Designing a quadcopter


I must be a glutton for punishment because I'm designing a quadcopter. I originally bought the Robo 3D Drone Kit thinking that I could actually print it on my printer. I mean, honestly, Fry's Electronics had the kit a foot away from the printer I bought in a kiosk. But of course, none of the designs inside actually work with the Robo C2, given the print bed size. :frowning_face: So the kit's been sitting in the box for a year now.

Day 1

So in my quadcopter, each of the rotors will be safely enclosed inside a cage like the following I've designed. I have an idea of the overall copter weight requirement but nothing's concrete; of course there's no working model and none of the internally-created quadcopters there actually flew. It was more sales hyperbole than anything.

My attempts to print a scaled-down version have all failed so far since everything's so fragile to begin with. I'm now printing the fully-scaled prop arms and they're looking good.

I'm guessing that I'll glue the bigger parts together but I've designed in a hex head aluminum bolt to hold the prop arm assembly to the enclosure. Haven't quite gotten the main rig design yet since I'll need to measure some of the existing wiring from the kit first.

And the prop arms work perfectly. :slight_smile:


Well, when I said the prop arms work perfectly, I meant to say "I needed like five more revisions before the prop arms worked perfectly". ha Seriously, though, it's fussy trying to get the right amount of gear-to-gear tension, have the motor accepted without having to resort to heating anything and getting the bearings to fit without heat... as well as getting the cabling routed nicely.

I've knocked things done to a single part rather than halves. What's interesting is that half of these are clockwise motors and the other half counter-clockwise. :grimacing:


hm as i look on the pictures of the drone on the robot page it looks like the probs should be direct driven.
You added a gear ratio on it so the probs are much slower than they have to be.
In addition the finished drone as they planed it should be much lighter than you final drone

... Just a thought ....


Well, no. The Robo 3D—created designs have never worked and they actually have the same layout with the motor + gear arrangement that I have. The original wasn't direct.

In fact, the original designs never worked successfully. (I contracted with them and internally nobody was able to make one that flew.

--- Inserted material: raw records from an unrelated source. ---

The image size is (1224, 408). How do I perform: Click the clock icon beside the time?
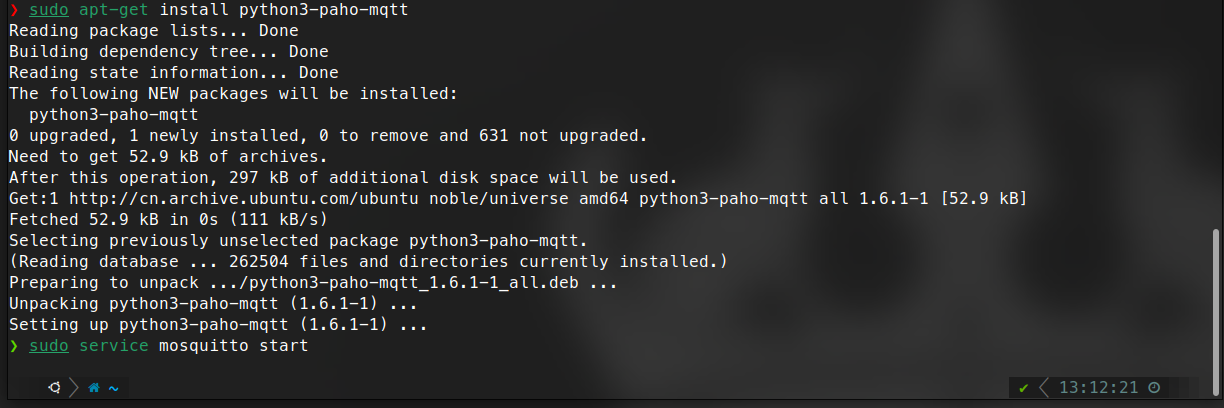coord(1154,387)

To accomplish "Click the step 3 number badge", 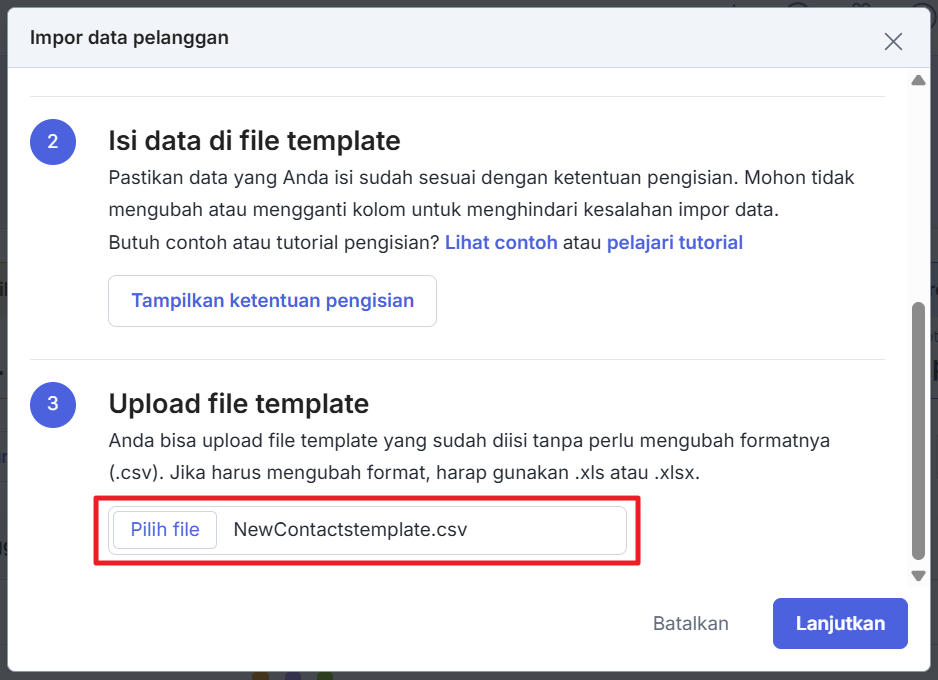I will pos(52,404).

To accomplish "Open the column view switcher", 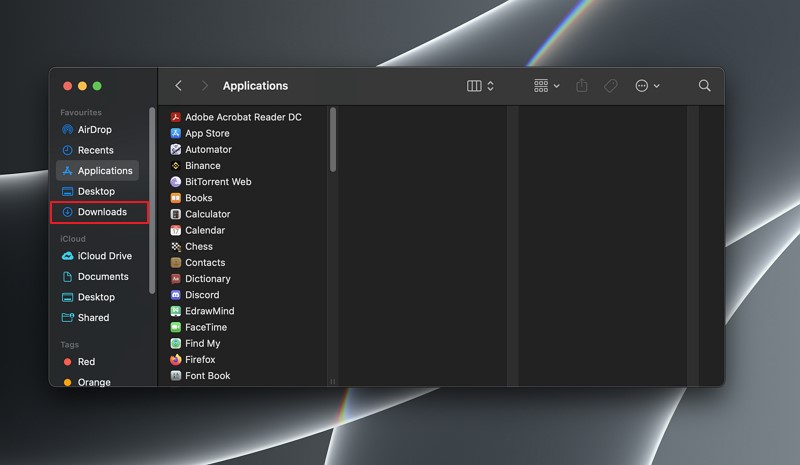I will (x=480, y=86).
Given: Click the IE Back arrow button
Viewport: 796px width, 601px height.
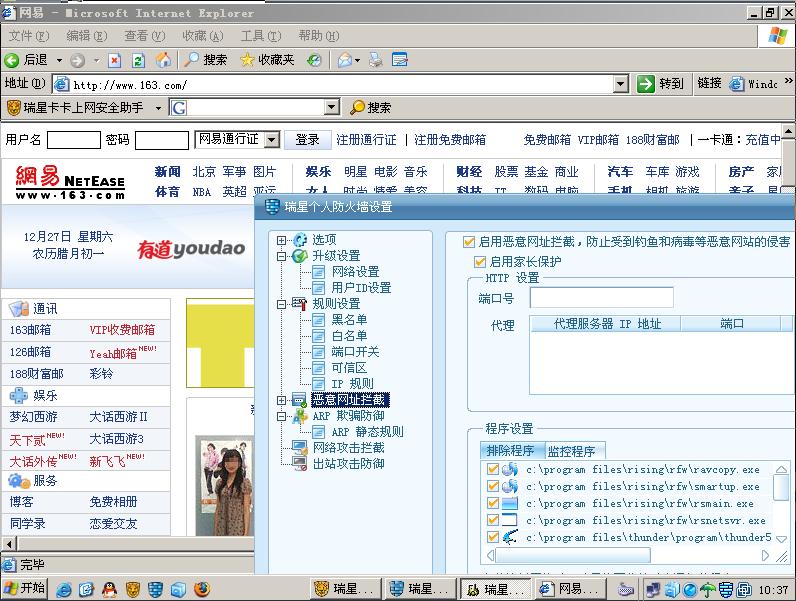Looking at the screenshot, I should click(13, 60).
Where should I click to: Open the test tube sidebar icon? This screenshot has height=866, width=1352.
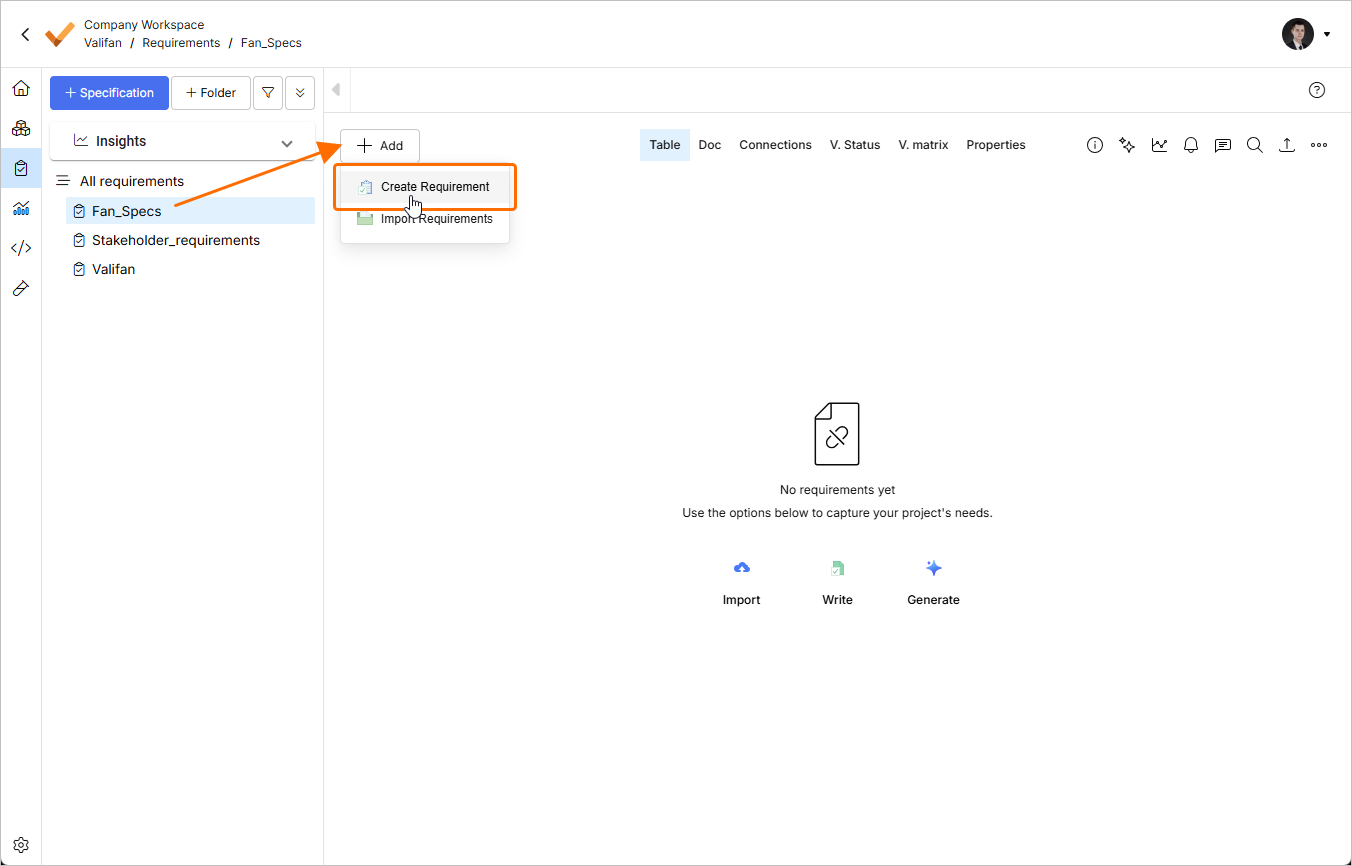(21, 288)
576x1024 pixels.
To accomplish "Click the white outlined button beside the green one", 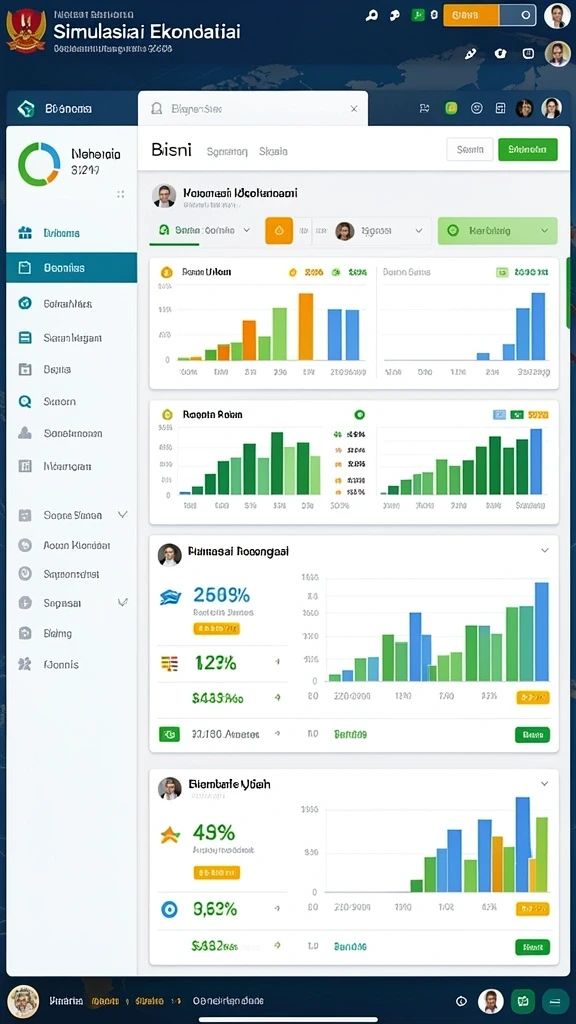I will point(470,150).
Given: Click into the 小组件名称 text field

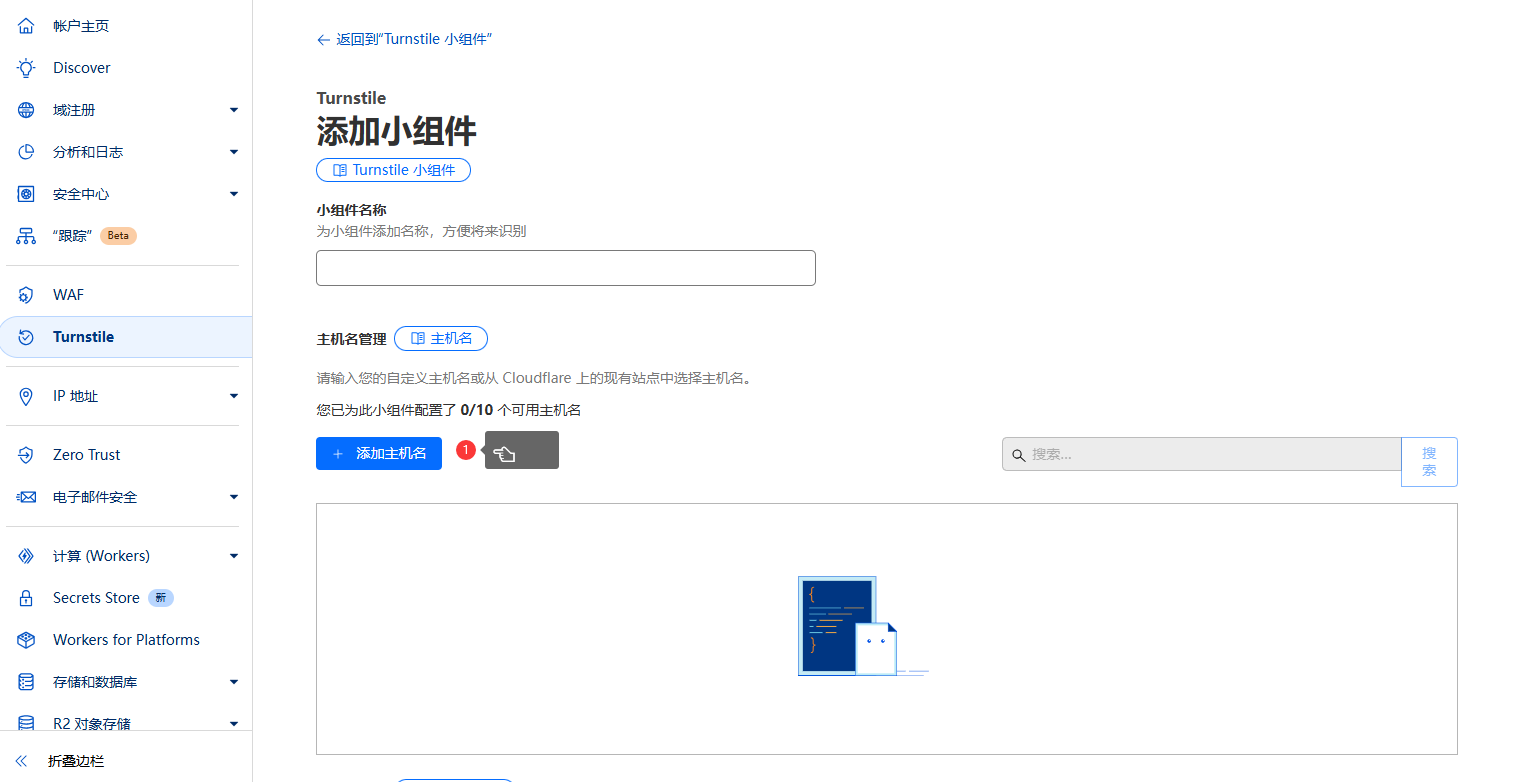Looking at the screenshot, I should pyautogui.click(x=565, y=268).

They ended up ditching the entire project and shipping the kits back to the manufacturer.)


I've only owned the mini and micro drones cuz I like to use them inside. The fact that two props go clockwise and the other two go counter is how all of mine worked, so that doesn't sound strange. But, none of them have used gears, they've all been direct drive

The larger gear being on the prop seems a little counter intuitive tho. You'll get more power, but fewer rpm's out of the prop that way. I would have thought that for a larger drone you'd want LOTS of rpm's


It's a work-in-progress. I'll need to test some things after I get the first enclosure printed. The way I'm doing it now, I could drop in a replace set of motors, to be honest.


I finally got a quarter-panel printed that works out. It was necessary to turn off Cura's supports and to model my own in the CAD file. So now I have 15 more quarter-panels to print @ 3 hours each so this will take a bit.

Print progress visual

I saw a video on PROpellers vs IMpellers and I'm working on these for my DX-2

They're a little bulkier, but, they've also got 3 blades VS only 2, and I'm hoping that the action of the impeller might offset the weight. Plus, it's got built in blade protection


I'm calling this one left, the other ones go the other way

It'll be an interesting experiment


Well, I've done something wrong. One of them is an estimated 61 minutes, and the other is 63

I was hoping that I could use a reverse button to make them the same, but, it didn't work the way I was hoping it would


You might want to increase the vertical outside edge of that "protection ring", also known as a shrouded or ducted (fan). It will result in greater lift.